» **Task directions**
Here the job is to transcribe the data exactly while omitting the images.
*** Listed entries ***
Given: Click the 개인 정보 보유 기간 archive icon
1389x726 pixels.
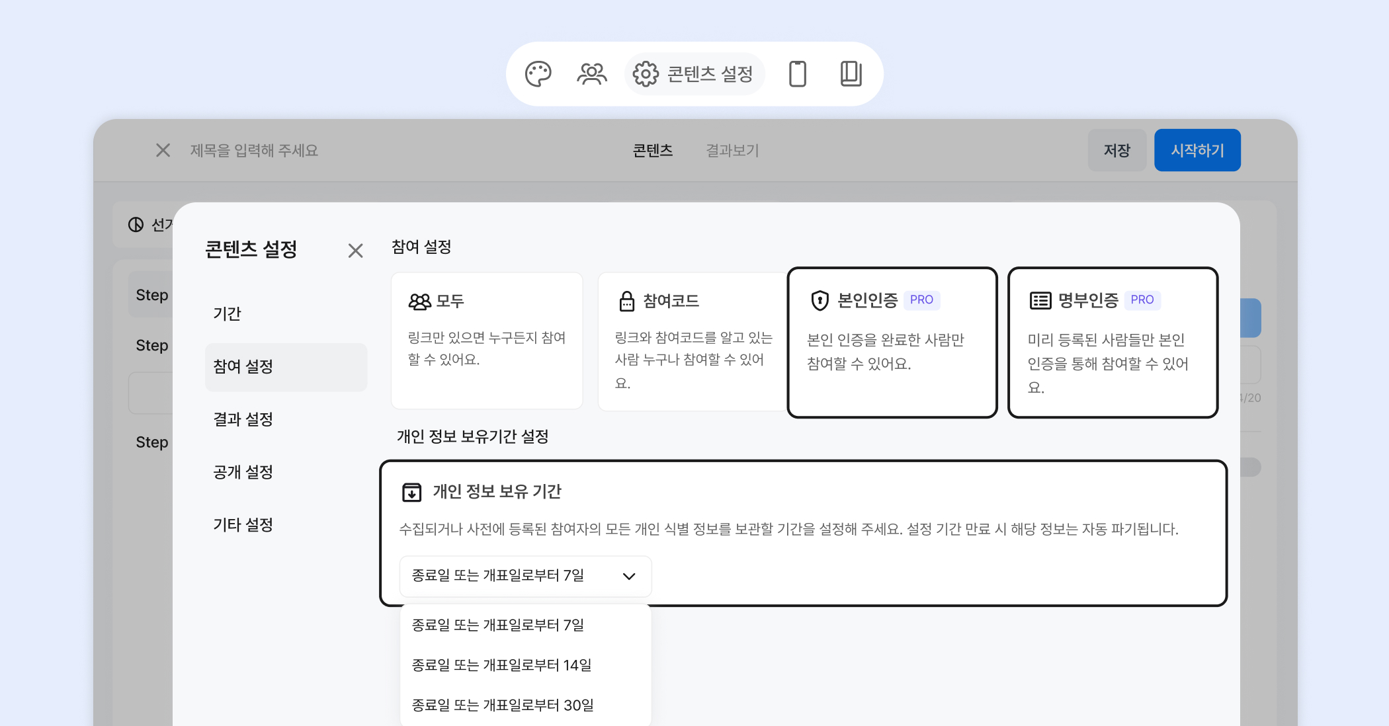Looking at the screenshot, I should (x=411, y=492).
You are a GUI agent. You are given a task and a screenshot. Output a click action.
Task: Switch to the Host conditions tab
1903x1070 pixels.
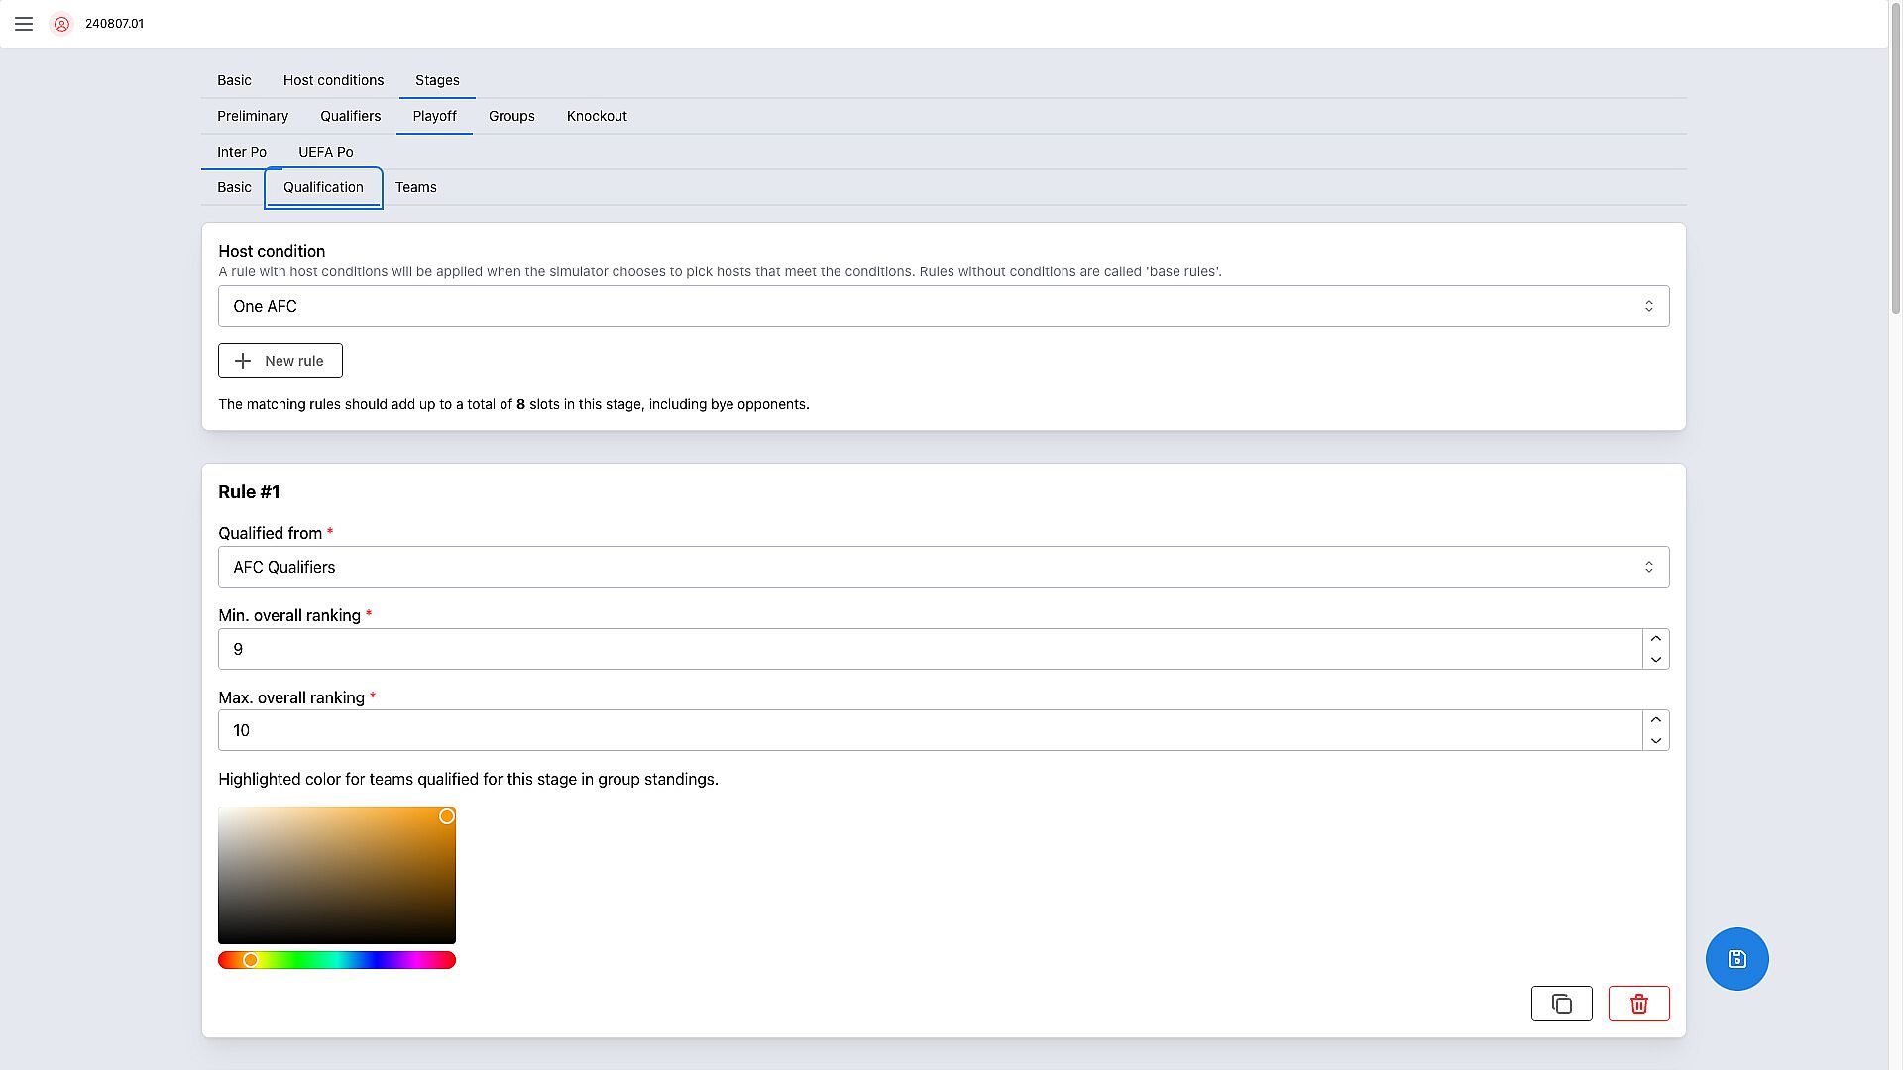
***
» **Solution**
Given: Click the 개인 정보 보유 기간 archive icon
1389x726 pixels.
Looking at the screenshot, I should (x=411, y=492).
You are a GUI agent. You are given a task and a screenshot. Output a click action.
Task: Switch to the Host conditions tab
1903x1070 pixels.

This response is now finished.